TITLE: 3,3'4,4'-Tetrachlorobiphenyl exhibits antiestrogenic and antitumorigenic
activity in the rodent uterus and mammary cells and in human breast cancer cells.
AUTHORS: Ramamoorthy K; Gupta MS; Sun G; McDougal A; Safe SH
AUTHOR AFFILIATION: Department of Veterinary Physiology and Pharmacology, Texas A&M University, College Station 77843-4466, USA.
Journal: Carcinogenesis 1999 Jan;20(1):115-23.

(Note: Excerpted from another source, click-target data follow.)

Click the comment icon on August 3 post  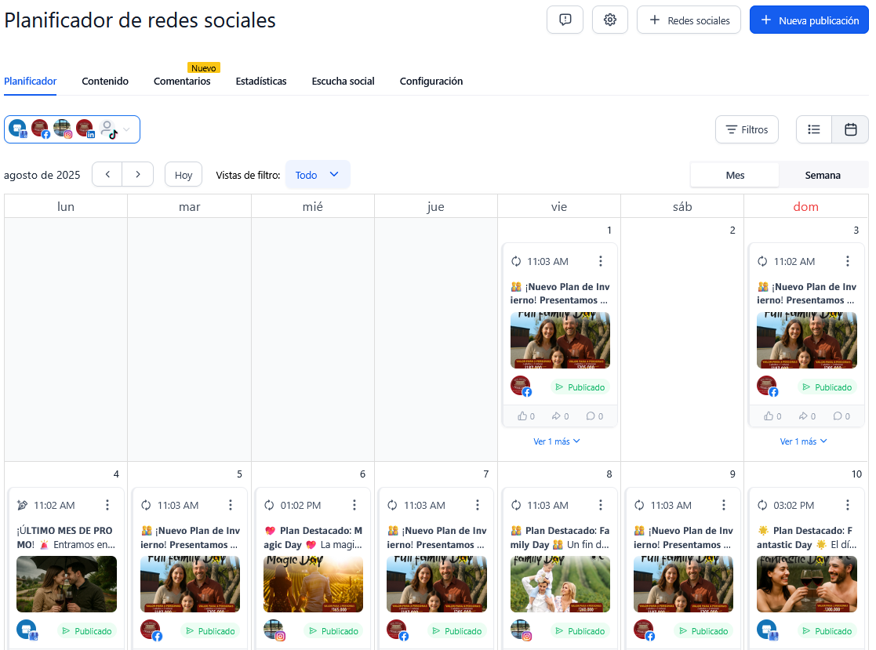pyautogui.click(x=837, y=416)
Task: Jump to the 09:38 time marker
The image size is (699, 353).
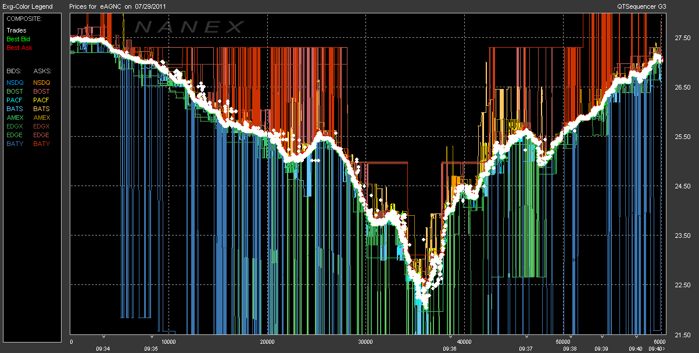Action: [x=571, y=349]
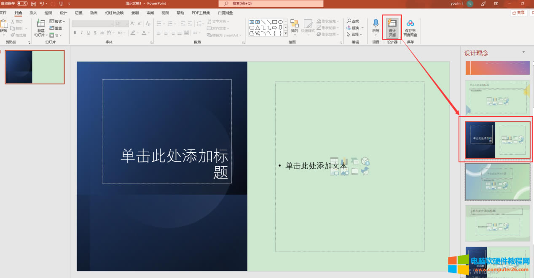Switch to the 插入 (Insert) ribbon tab
The image size is (534, 278).
tap(33, 12)
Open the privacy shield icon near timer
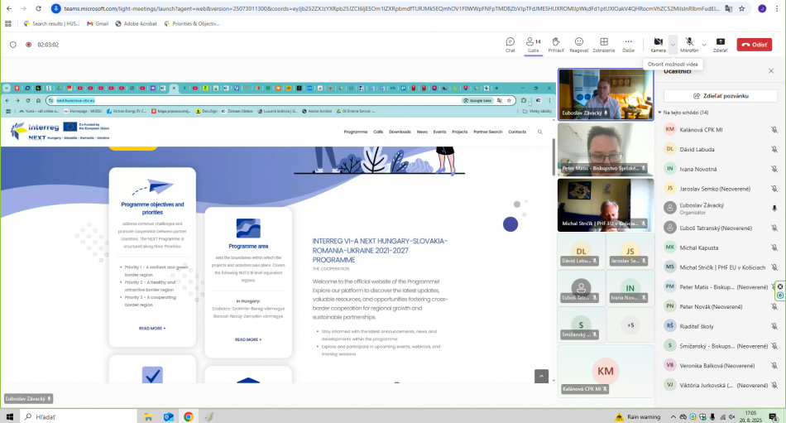The height and width of the screenshot is (423, 786). 13,45

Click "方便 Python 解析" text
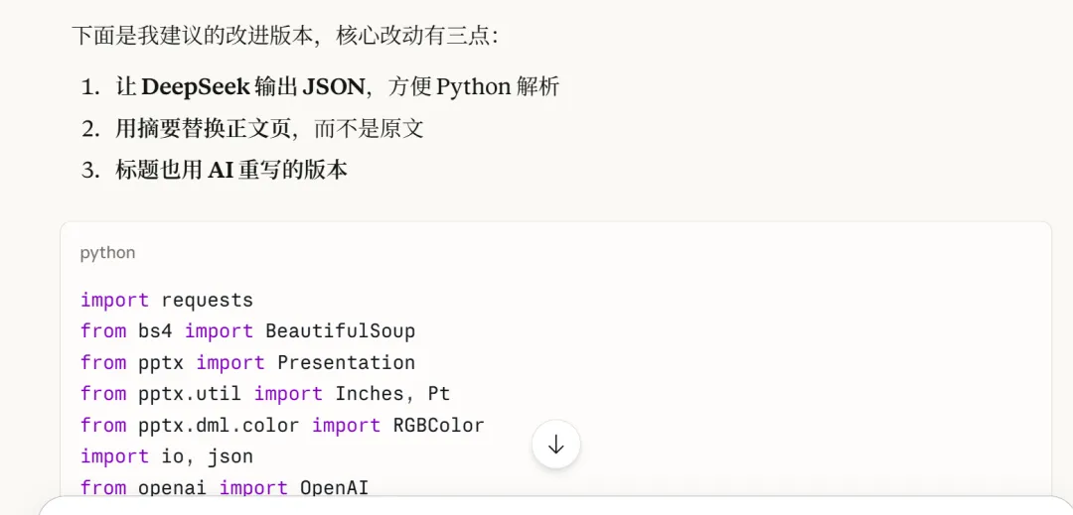click(x=474, y=87)
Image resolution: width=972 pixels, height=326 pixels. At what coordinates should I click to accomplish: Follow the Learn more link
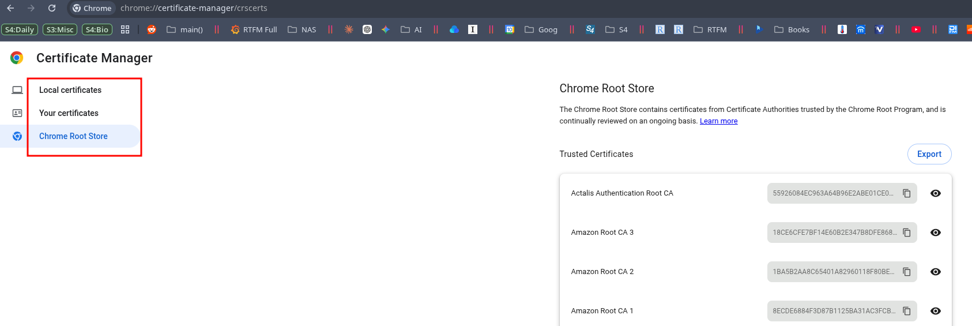coord(718,121)
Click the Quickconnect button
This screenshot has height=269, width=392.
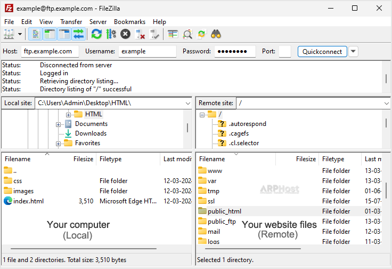(x=322, y=51)
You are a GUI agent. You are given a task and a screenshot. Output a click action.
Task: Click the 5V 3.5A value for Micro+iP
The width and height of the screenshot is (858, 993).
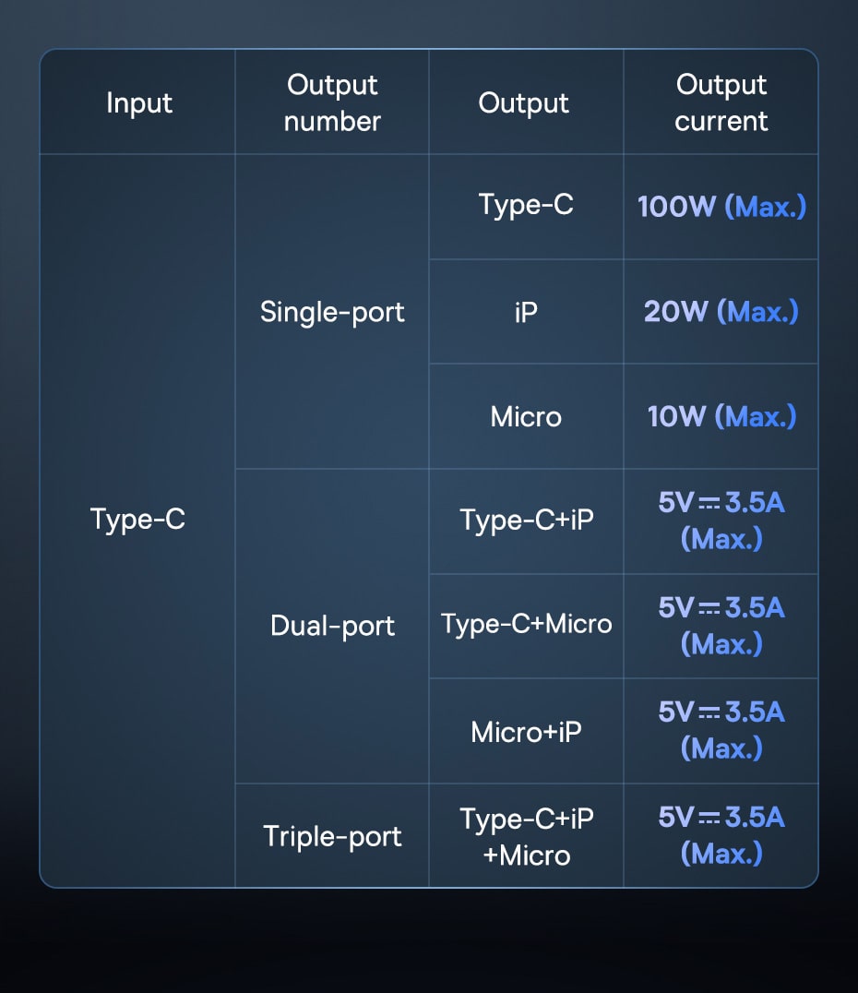721,730
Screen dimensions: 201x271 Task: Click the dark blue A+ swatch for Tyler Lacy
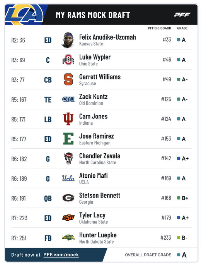(x=179, y=218)
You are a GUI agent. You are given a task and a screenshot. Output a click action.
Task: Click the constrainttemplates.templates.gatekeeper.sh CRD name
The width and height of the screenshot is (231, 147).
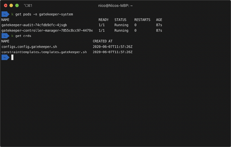coord(44,52)
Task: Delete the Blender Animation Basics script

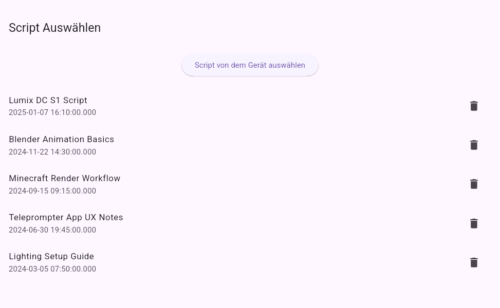Action: [x=474, y=145]
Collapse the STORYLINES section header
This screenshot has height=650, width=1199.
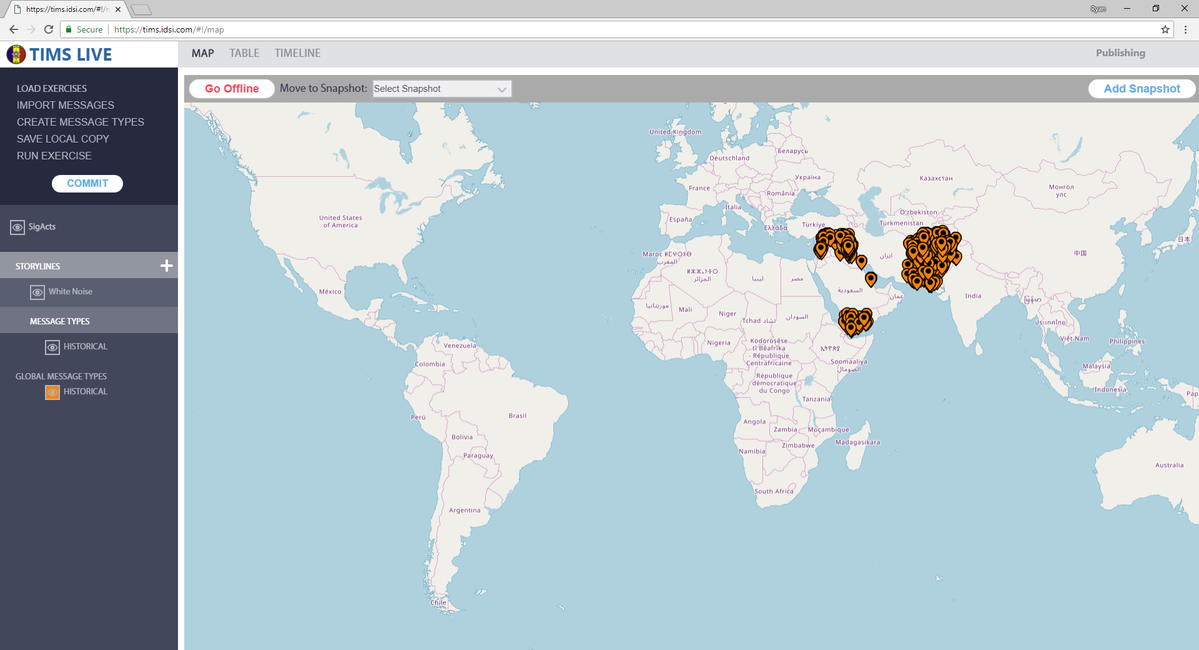coord(38,266)
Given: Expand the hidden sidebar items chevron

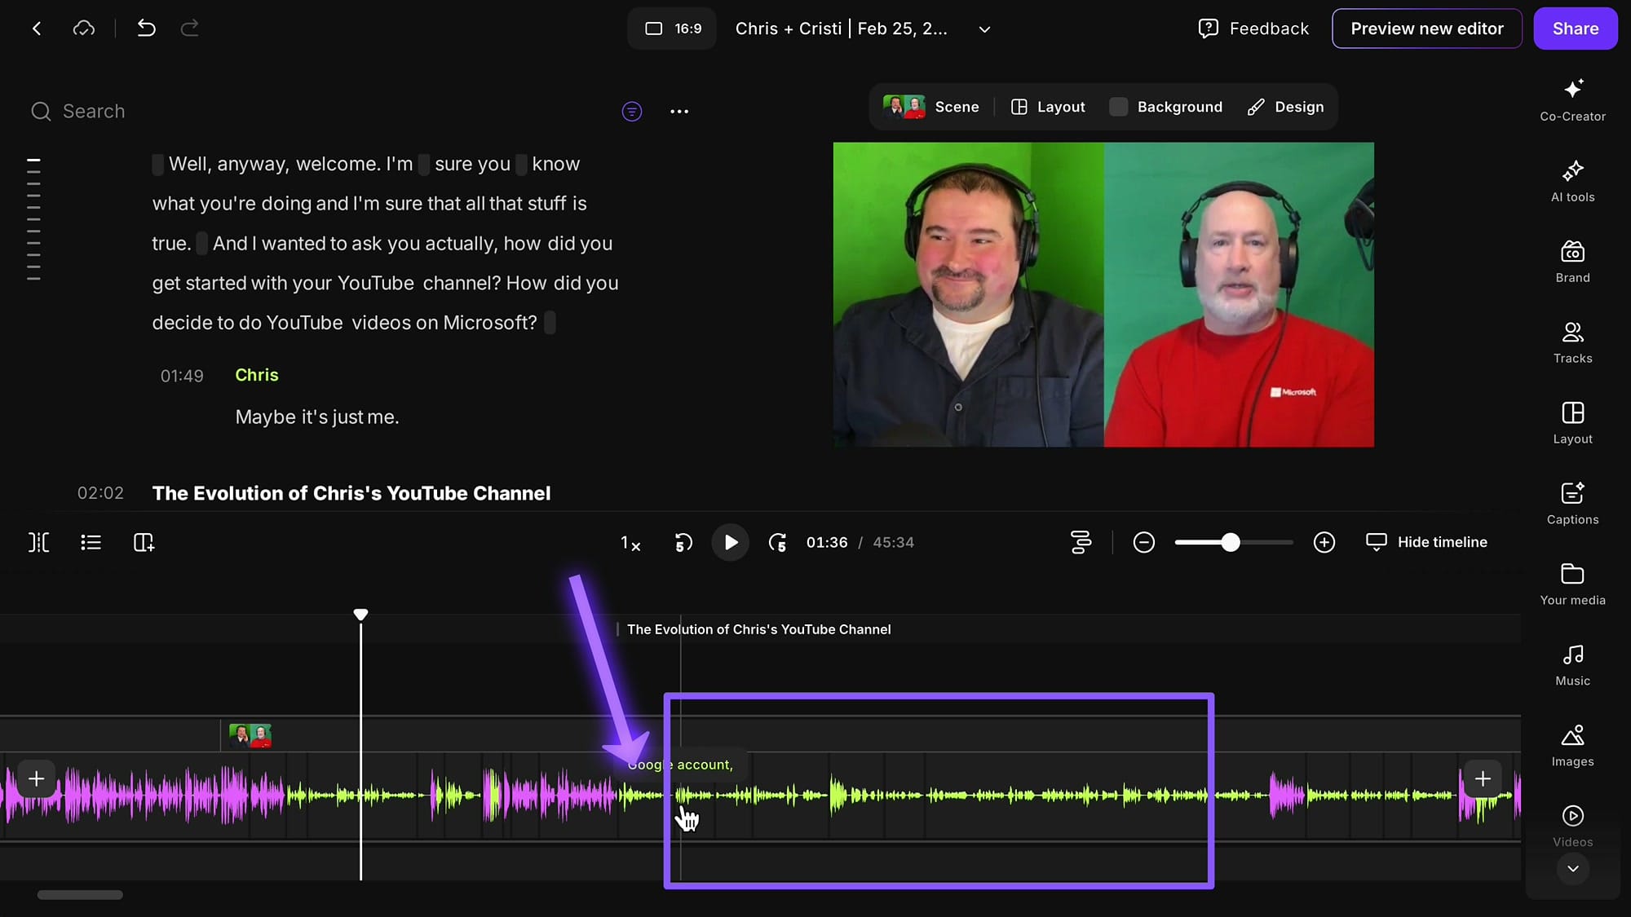Looking at the screenshot, I should (1572, 870).
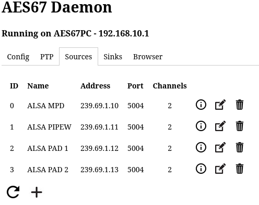Show info for ALSA PAD 1 source
Viewport: 259px width, 205px height.
click(x=201, y=147)
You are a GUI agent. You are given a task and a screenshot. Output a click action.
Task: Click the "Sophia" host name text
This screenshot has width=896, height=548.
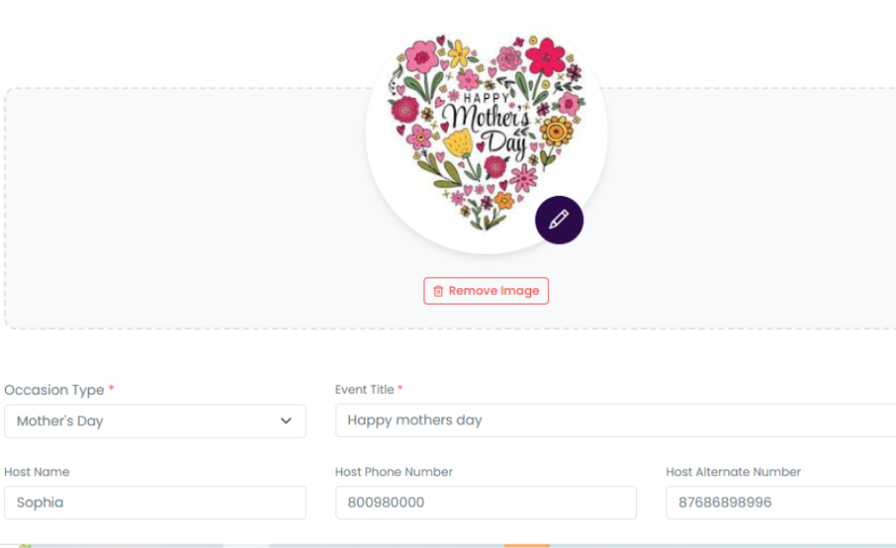[x=40, y=502]
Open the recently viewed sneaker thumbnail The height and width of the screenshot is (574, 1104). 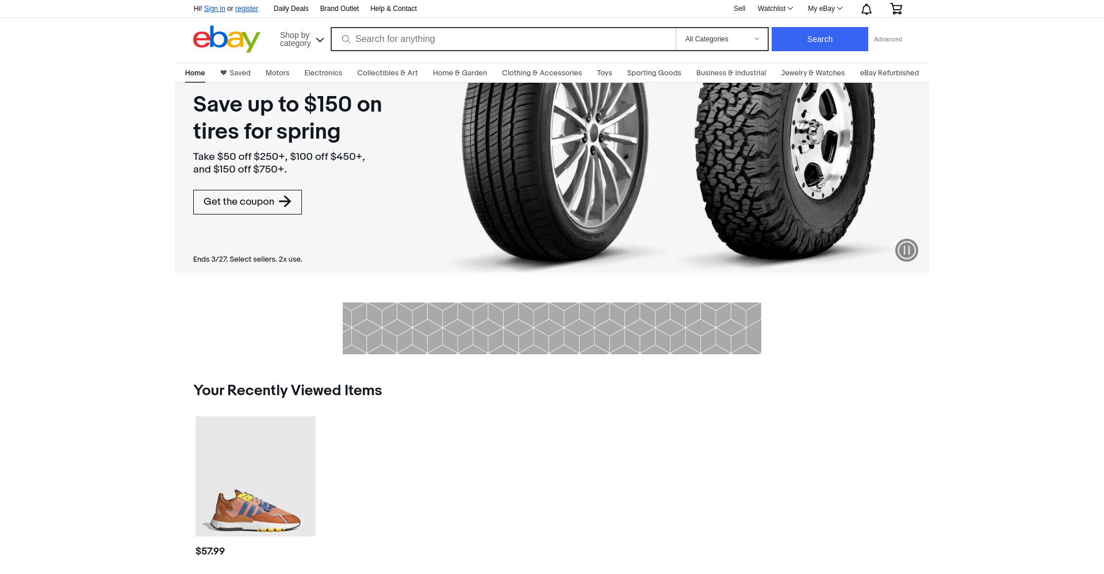pyautogui.click(x=255, y=476)
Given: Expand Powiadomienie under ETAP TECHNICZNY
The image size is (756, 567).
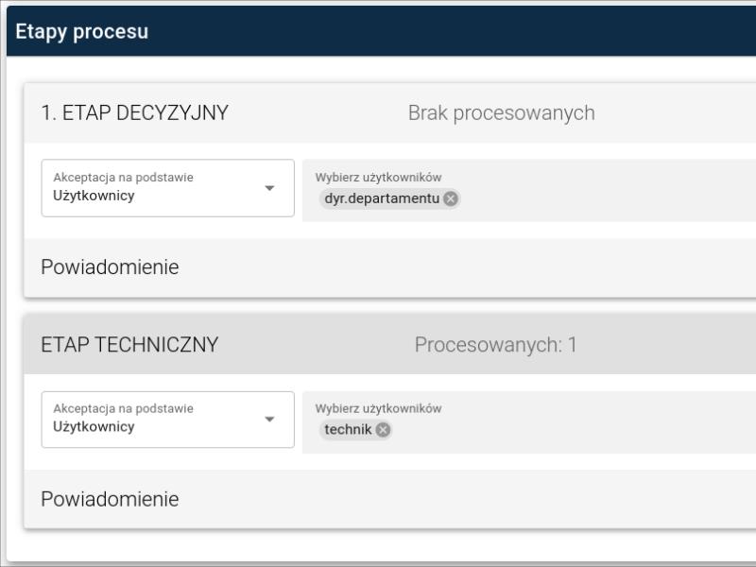Looking at the screenshot, I should [110, 499].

ABSTRACT: 3,3',4,4'-Tetrachlorobiphenyl (tetraCB) binds to the aryl hydrocarbon receptor (AhR), and several reports have demonstrated that AhR agonists exhibit antiestrogenic and antitumorigenic activities in human breast cancer cells, the rodent uterus and breast. In contrast, a recent study showed that 3,3',4,4'-tetraCB bound the estrogen receptor (ER) and exhibited ER agonist activities, and we therefore have reinvestigated the estrogenic and antiestrogenic activities of 3,3',4,4'-tetraCB. Our results showed that 3,3',4,4'tetraCB and a structurally related analog, 3,3',4,4',5-pentaCB, did not bind the mouse uterine or human ER, did not induce proliferation of MCF-7 or T47D human breast cancer cells or induce reporter gene activity in cells transfected with E2-responsive constructs derived from the creatine kinase B (pCKB) or cathepsin D (pCD) gene promoters. Moreover, 3,3',4,4'-tetraCB and 3,3',4,4',5-pentaCB did not induce an increase in uterine wet weight, peroxidase activity or progesterone receptor binding in the 21-25-day-old female B6C3F1 mouse uterus. In contrast, both compounds inhibited 17beta-estradiol (E2)-induced cell proliferation and transactivation in MCF-7/T47D cells and uterine responses in B6C3F1 mice; surprisingly inhibition of E2-induced reporter gene activity was not observed in T47D cells transfected with pCKB, and this was observed as a cell-specific response with other AhR agonists. Additionally, 3,3',4,4'-tetraCB significantly inhibited mammary tumor growth in female Sprague-Dawley rats initiated with 7,12-dimethylbenzanthracene. Our results indicate that 3,3',4,4'-tetraCB does not exhibit ER agonist activity but exhibits a broad spectrum of antiestrogenic responses consistent with ligand-mediated AhR-ER crosstalk.